▸ Required work:
Express these records as a JSON list of strings, one string per line, leaving out blank lines.

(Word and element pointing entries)
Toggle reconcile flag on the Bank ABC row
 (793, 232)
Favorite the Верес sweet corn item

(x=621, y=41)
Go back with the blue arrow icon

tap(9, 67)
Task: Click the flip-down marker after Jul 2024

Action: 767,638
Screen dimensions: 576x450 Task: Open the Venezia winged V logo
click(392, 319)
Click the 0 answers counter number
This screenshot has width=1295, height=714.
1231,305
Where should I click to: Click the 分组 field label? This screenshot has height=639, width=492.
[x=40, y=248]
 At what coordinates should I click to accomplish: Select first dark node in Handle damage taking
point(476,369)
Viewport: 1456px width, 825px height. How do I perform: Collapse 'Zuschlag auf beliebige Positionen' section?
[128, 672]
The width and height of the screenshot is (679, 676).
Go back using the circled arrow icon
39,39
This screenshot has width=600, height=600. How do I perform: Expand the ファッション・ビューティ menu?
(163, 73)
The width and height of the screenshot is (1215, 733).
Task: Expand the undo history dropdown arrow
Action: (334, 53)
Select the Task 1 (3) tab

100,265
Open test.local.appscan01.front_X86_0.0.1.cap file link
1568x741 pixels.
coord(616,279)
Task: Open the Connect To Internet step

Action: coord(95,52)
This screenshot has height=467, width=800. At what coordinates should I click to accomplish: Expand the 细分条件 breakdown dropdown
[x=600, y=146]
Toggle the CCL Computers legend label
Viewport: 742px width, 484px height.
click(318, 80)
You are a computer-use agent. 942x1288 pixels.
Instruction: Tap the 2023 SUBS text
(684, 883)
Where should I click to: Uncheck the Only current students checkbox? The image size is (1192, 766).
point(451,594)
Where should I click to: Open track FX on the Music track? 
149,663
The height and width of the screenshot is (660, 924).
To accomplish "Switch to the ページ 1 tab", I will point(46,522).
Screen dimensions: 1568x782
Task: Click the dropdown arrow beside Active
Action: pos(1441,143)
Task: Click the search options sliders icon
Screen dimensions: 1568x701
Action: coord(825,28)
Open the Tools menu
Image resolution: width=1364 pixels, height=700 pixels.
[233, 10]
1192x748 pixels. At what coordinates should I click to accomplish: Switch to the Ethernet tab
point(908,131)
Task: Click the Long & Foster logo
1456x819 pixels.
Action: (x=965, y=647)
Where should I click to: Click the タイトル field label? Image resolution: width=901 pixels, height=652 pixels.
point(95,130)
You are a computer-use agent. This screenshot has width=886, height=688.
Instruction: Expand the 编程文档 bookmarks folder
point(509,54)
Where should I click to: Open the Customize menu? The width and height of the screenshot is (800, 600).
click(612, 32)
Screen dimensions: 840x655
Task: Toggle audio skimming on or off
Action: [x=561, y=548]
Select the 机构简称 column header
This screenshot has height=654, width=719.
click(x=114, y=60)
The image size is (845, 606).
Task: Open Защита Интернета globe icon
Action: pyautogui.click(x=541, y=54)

▸ Response below:
[
  "Toggle reconcile flag on the Bank ABC row",
  " (793, 232)",
  "Favorite the Верес sweet corn item",
  "(x=621, y=41)",
  "Go back with the blue arrow icon",
  "tap(9, 67)",
  "Task: Click the flip-down marker after Jul 2024",
  "Action: 767,638",
  "Screen dimensions: 576x450 Task: Open the Venezia winged V logo",
  "click(392, 319)",
  "Click the 0 answers counter number",
  "This screenshot has width=1295, height=714.",
  "1231,305",
  "Where should I click to: Click the 分组 field label? This screenshot has height=639, width=492.",
  "[x=40, y=248]",
  " At what coordinates should I click to accomplish: Select first dark node in Handle damage taking",
  "point(476,369)",
  "Viewport: 1456px width, 825px height. How do I perform: Collapse 'Zuschlag auf beliebige Positionen' section?",
  "[128, 672]",
  "The width and height of the screenshot is (679, 676).",
  "Go back using the circled arrow icon",
  "39,39",
  "This screenshot has width=600, height=600. How do I perform: Expand the ファッション・ビューティ menu?",
  "(163, 73)",
  "The width and height of the screenshot is (1215, 733).",
  "Task: Expand the undo history dropdown arrow",
  "Action: (334, 53)",
  "Select the Task 1 (3) tab",
  "100,265",
  "Open test.local.appscan01.front_X86_0.0.1.cap file link",
  "1568x741 pixels.",
  "coord(616,279)",
  "Task: Open the Connect To Internet step",
  "Action: coord(95,52)",
  "This screenshot has height=467, width=800. At what coordinates should I click to accomplish: Expand the 细分条件 breakdown dropdown",
  "[x=600, y=146]",
  "Toggle the CCL Computers legend label",
  "Viewport: 742px width, 484px height.",
  "click(318, 80)",
  "You are a computer-use agent. 942x1288 pixels.",
  "Instruction: Tap the 2023 SUBS text",
  "(684, 883)",
  "Where should I click to: Uncheck the Only current students checkbox? The image size is (1192, 766).",
  "point(451,594)",
  "Where should I click to: Open track FX on the Music track? ",
  "149,663",
  "The height and width of the screenshot is (660, 924).",
  "To accomplish \"Switch to the ページ 1 tab\", I will point(46,522).",
  "Screen dimensions: 1568x782",
  "Task: Click the dropdown arrow beside Active",
  "Action: pos(1441,143)",
  "Task: Click the search options sliders icon",
  "Screen dimensions: 1568x701",
  "Action: coord(825,28)",
  "Open the Tools menu",
  "Image resolution: width=1364 pixels, height=700 pixels.",
  "[233, 10]",
  "1192x748 pixels. At what coordinates should I click to accomplish: Switch to the Ethernet tab",
  "point(908,131)",
  "Task: Click the Long & Foster logo",
  "1456x819 pixels.",
  "Action: (x=965, y=647)",
  "Where should I click to: Click the タイトル field label? Image resolution: width=901 pixels, height=652 pixels.",
  "point(95,130)",
  "You are a computer-use agent. This screenshot has width=886, height=688.",
  "Instruction: Expand the 编程文档 bookmarks folder",
  "point(509,54)",
  "Where should I click to: Open the Customize menu? The width and height of the screenshot is (800, 600).",
  "click(612, 32)",
  "Screen dimensions: 840x655",
  "Task: Toggle audio skimming on or off",
  "Action: [x=561, y=548]",
  "Select the 机构简称 column header",
  "This screenshot has height=654, width=719.",
  "click(x=114, y=60)",
  "The image size is (845, 606).",
  "Task: Open Защита Интернета globe icon",
  "Action: pyautogui.click(x=541, y=54)"
]